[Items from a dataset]
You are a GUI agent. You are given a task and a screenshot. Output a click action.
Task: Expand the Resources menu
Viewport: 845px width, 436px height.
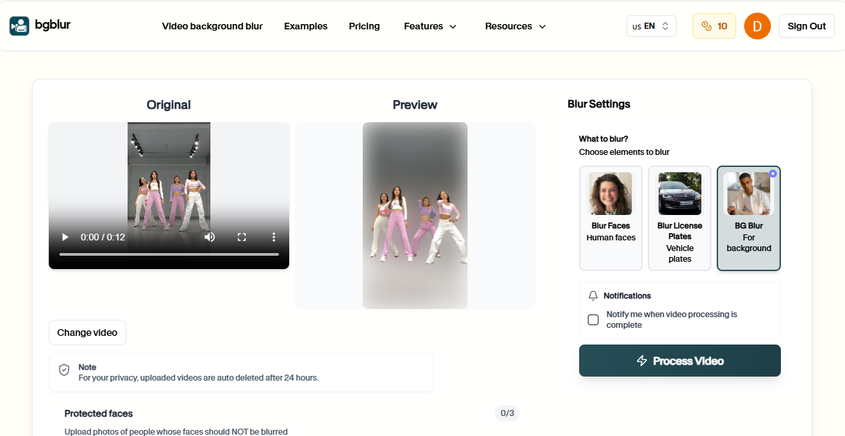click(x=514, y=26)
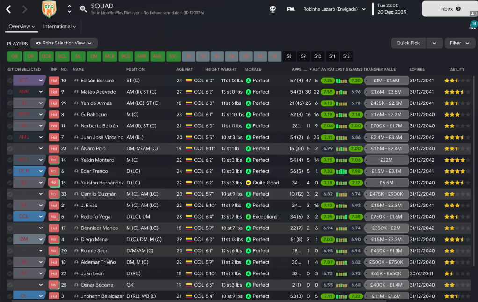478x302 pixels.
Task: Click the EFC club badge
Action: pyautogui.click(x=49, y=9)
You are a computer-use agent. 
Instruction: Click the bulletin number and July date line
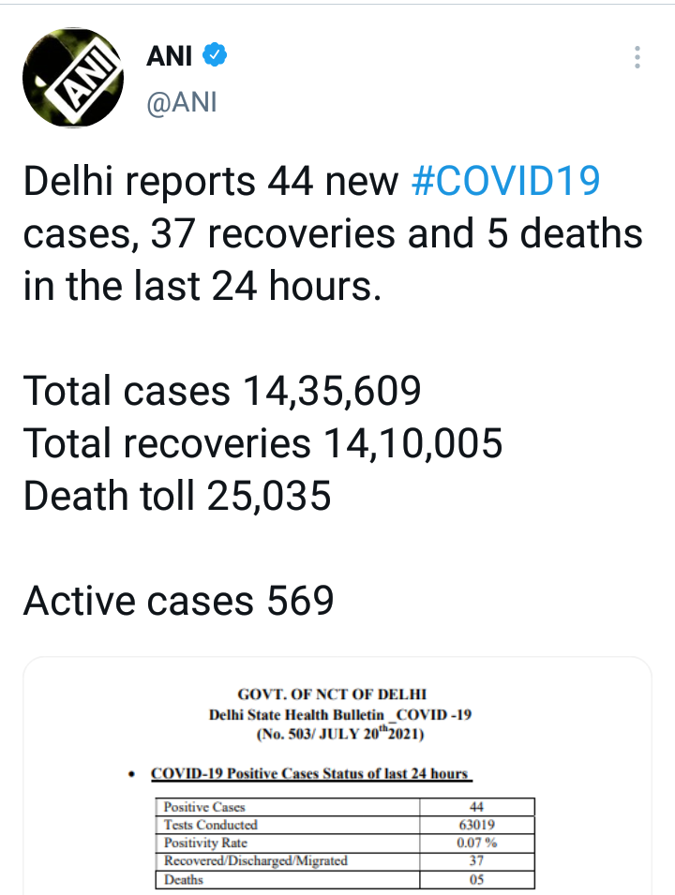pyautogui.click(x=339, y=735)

#### REQUIRED ACTION
Every entry above should be duplicated exactly. Do not include the images.

#### TASK RESULT
You are a GUI agent. You are given a task and a screenshot. Output a click action.
Task: Expand the Resources menu
Viewport: 845px width, 436px height.
click(x=514, y=26)
478x302 pixels.
Task: Click the EFC club badge
Action: pyautogui.click(x=49, y=9)
You are a computer-use agent. 
Instruction: Click the bulletin number and July date line
pyautogui.click(x=339, y=735)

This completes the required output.